The number of severe cyberattacks against European organisations continues to rise. Healthcare is particularly in the crosshairs: according to ENISA, more than half of attacks on hospitals and clinics involve ransomware. Against this backdrop, the EU has introduced NIS2—a regulatory framework that, for the first time, also requires smaller organisations to systematically embed cybersecurity.
NIS2 at a glance: Who is affected—and why
With the EU NIS2 Directive, cybersecurity obligations extend to 18 sectors including healthcare, water/wastewater, transport, energy, public administration and digital services. Medium-sized companies and private healthcare providers can be classified as “essential” or “important” entities. Swiss firms with EU nexus (establishment, supply chain, services) are likewise affected in practice.
Core requirements: Article 21 (risk management) & Article 23 (incident reporting)
Article 21 requires, among other things, regular risk analyses, business continuity and disaster recovery plans, supply-chain security, backup and encryption concepts as well as training—and explicitly places accountability on executive management. Article 23 mandates staged reporting of significant incidents: an early warning within 24 hours, a detailed report within 72 hours, and a final report typically within one month. Official guidance and FAQs are provided by ENISA.
ECSF as a bridge: Role profiles for NIS2 tasks
The European Cybersecurity Skills Framework (ECSF) defines twelve roles (e.g. Cyber Incident Responder, Cybersecurity Architect, Cyber Risk Manager, Cyber Legal/Compliance). ENISA’s guide “Mapping NIS2 Obligations with ECSF Role Profiles” (2025) maps each NIS2 obligation to concrete roles—clarifying who owns which tasks (policies, BCP/DRP, supplier reviews, incident reporting).

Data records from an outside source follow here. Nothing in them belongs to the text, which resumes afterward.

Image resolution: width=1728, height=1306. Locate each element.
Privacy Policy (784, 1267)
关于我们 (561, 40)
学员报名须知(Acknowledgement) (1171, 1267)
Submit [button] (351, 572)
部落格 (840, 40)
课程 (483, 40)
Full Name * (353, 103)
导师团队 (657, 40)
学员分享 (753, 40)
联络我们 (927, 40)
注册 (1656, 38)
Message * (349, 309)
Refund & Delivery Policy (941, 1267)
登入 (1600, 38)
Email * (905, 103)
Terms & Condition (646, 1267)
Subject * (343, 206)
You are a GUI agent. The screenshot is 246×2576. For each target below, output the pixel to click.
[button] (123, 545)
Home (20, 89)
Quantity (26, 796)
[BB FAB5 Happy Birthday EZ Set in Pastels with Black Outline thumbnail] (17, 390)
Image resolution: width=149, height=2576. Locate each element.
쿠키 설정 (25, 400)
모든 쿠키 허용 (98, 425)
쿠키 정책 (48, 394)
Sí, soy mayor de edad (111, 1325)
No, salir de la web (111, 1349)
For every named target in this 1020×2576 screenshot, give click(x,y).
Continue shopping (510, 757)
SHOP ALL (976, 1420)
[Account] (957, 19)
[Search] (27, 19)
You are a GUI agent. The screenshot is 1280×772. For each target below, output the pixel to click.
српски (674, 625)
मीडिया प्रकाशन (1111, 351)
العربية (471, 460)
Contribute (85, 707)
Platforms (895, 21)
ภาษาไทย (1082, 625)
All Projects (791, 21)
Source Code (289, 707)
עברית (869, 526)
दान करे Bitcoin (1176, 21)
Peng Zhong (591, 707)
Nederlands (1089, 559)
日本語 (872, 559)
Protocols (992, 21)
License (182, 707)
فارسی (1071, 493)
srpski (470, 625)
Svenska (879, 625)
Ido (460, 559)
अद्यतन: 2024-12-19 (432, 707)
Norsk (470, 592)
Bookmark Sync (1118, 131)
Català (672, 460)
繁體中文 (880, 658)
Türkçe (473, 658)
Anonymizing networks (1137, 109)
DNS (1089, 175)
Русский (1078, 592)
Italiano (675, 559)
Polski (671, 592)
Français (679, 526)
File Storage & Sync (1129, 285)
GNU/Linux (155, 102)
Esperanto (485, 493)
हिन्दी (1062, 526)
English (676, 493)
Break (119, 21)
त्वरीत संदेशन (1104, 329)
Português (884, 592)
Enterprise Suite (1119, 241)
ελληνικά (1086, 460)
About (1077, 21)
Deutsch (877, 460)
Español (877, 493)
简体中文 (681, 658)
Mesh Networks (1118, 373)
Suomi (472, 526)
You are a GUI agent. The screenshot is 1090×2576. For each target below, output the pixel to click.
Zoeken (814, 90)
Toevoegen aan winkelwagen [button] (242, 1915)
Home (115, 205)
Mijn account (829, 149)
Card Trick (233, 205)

European case: MOVEit and the supply chain
The MOVEit vulnerability (2023) led to hundreds of data breaches worldwide—an archetypal case for NIS2 requirements on third-party and software supply-chain controls. For healthcare operators this means stricter due diligence for lab and practice software, robust contracts (security clauses, audit rights) and clear escalation paths during incidents.
Swiss context: National incident reporting & healthcare
Since 1 April 2025, Switzerland has mandated legal incident reporting for critical infrastructures to the Federal Office for Cybersecurity (BACS). Healthcare has been repeatedly affected in recent years (e.g. hospital attacks, IT outages). Practical implication: hospitals need pre-built reporting templates, up-to-date contact lists and a trained incident team that can act within hours—in harmony with NIS2.
Conclusion
NIS2 and ECSF provide a workable blueprint that helps hospitals and SMEs translate requirements into roles, processes and controls. Those who now clarify responsibilities, review supply chains and test reporting structures improve security, compliance—and reliability in patient care.
CISO as a Service – Your next step
NIS2 requires organisations to establish clear accountabilities and resilient security processes. A permanent CISO role is not always foreseen—yet responsibility remains. With our offer CISO as a Service, you gain access to seasoned security leaders who support you flexibly: from cybersecurity strategy and governance to hands-on crisis support.
This way, you benefit from the same expertise as with an internal CISO—within a model that fits your structures and budget. Contact us for a non-binding conversation and learn how to meet your NIS2 obligations pragmatically and effectively.
Key take-away – Basics first
Address Article 21 first (risks, BCP/DRP, supply chain, training) and Article 23 (reporting chain). Use the ECSF to assign responsibilities—internally or with partners.